United States District Court, E.D. Louisiana
Jun 15, 1972
344 F. Supp. 1063 (E.D. La. 1972)

Opinion

Civ. A. No. 71-2442.

June 15, 1972.

Donald R. Brown, of McKinley, Dimos Brown, Monroe, La., for plaintiff.

Lloyd C. Melancon, of McLoughlin, Barranger, Provosty Melancon, New Orleans, La., for Chevron Oil Co.

Donald L. King, of Jones, Walker, Waechter, Poitevent, Carrere Denegre, New Orleans, La., for Travelers Ins. Co.

H. Edward Weidlich, Jr., of Drury, Lozes Curry, New Orleans, La., for Employers' Surplus Lines Ins. Co.


Plaintiff Bobby G. Mullins was injured in an accident which occurred on January 6, 1969, on a fixed drilling platform in the Gulf of Mexico off the coast of Louisiana. He filed this suit against defendant Chevron Oil Co. on August 30, 1971, after which Chevron third-partied Mullins' employer, Labor Services, Inc., and its insurers, Travelers Insurance Co., Steamship Mutual Underwriters Association, Ltd., LaSalle National Insurance Co., Employers' Surplus Lines Insurance Co., and Underwriters at Lloyd's, London.

Defendant Chevron and third-party defendants Labor Services, Inc., and Travelers Insurance Co. have moved for summary judgment on the premise that plaintiff's action is time-barred by the one-year Louisiana law of prescription, La.Civ. Code art. 3536, made applicable to this case by virtue of the Outer Continental Shelf Lands Act, 43 U.S.C. § 1331 et seq. Rodrigue v. Aetna Casualty Surety Co., 395 U.S. 352, 89 S.Ct. 1835, 23 L.Ed.2d 360 (1969); Chevron Oil Co. v. Huson, 404 U.S. 97, 92 S.Ct. 349, 30 L.Ed.2d 296 (1971).

In addition, Chevron Oil Co. has moved to dismiss plaintiff's suit or, alternatively, for summary judgment against him on the grounds that his exclusive remedy is under the Louisiana Workmen's Compensation statute which bars recovery here. La.R.S. 23:1031, 23:1061. Chevron's third motion is to strike the plaintiff's demands for unseaworthiness. This motion is grounded upon the fact that the warranty of seaworthiness does not apply to fixed drilling structures and is made alternatively in the event that the motions to dismiss or for summary judgment are denied.

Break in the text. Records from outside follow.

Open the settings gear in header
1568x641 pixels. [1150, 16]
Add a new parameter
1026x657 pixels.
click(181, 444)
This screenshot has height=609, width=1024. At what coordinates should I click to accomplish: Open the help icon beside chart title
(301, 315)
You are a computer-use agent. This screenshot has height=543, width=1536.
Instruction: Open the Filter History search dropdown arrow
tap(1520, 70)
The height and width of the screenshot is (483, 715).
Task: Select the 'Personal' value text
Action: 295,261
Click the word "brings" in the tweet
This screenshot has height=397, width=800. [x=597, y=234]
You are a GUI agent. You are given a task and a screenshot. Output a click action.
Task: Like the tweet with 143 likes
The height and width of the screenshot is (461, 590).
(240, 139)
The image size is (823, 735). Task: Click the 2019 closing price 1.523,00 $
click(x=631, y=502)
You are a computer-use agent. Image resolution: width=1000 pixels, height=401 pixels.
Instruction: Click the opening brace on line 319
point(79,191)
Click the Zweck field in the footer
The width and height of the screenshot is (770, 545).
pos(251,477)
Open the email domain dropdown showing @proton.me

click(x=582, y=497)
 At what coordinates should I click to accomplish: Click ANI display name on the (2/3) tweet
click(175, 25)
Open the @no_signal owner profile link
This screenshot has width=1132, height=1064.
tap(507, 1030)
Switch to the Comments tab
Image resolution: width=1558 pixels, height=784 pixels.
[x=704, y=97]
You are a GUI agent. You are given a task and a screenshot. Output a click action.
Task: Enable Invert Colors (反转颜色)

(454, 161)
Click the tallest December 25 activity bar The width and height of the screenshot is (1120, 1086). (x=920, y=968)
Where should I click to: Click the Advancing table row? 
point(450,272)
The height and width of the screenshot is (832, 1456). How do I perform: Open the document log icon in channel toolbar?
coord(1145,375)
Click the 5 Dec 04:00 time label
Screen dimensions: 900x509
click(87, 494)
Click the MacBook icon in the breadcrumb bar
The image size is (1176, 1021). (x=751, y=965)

Finally, as third-party plaintiff, Chevron has moved for summary judgment against third-party defendants, Labor Services, Inc., and its insurers. This motion is bottomed on the indemnity provisions of the contract between Chevron and Labor Services, Inc., and is, of course, contingent upon denial of Chevron's motions to dismiss or for summary judgment against plaintiff Mullins.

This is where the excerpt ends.